──────── Source material

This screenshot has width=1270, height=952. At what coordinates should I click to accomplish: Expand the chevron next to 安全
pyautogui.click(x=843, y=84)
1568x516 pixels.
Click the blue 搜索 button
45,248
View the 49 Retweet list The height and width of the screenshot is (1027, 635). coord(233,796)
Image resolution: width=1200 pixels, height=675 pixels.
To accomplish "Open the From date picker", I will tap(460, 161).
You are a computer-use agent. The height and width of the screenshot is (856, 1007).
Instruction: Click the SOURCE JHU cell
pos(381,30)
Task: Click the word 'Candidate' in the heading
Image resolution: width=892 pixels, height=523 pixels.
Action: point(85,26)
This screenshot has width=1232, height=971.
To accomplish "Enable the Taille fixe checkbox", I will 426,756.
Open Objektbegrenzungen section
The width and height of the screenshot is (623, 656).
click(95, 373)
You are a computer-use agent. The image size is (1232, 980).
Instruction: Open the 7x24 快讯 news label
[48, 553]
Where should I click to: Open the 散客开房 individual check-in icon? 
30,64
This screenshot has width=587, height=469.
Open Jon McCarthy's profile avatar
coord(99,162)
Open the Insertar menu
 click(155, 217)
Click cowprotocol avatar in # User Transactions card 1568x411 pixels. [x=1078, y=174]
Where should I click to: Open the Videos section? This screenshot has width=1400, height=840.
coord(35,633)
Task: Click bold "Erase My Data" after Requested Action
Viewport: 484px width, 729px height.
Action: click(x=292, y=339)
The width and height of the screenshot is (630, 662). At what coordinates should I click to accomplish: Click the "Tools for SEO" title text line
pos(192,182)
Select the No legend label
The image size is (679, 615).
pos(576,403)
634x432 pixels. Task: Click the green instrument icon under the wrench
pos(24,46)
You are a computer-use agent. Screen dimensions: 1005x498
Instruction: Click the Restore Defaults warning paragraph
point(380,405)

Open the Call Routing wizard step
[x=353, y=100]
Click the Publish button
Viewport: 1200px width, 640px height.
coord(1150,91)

────────────────

State the number of lines in the records that contain the string "will". Nothing else is needed.

- Response for this exercise: 2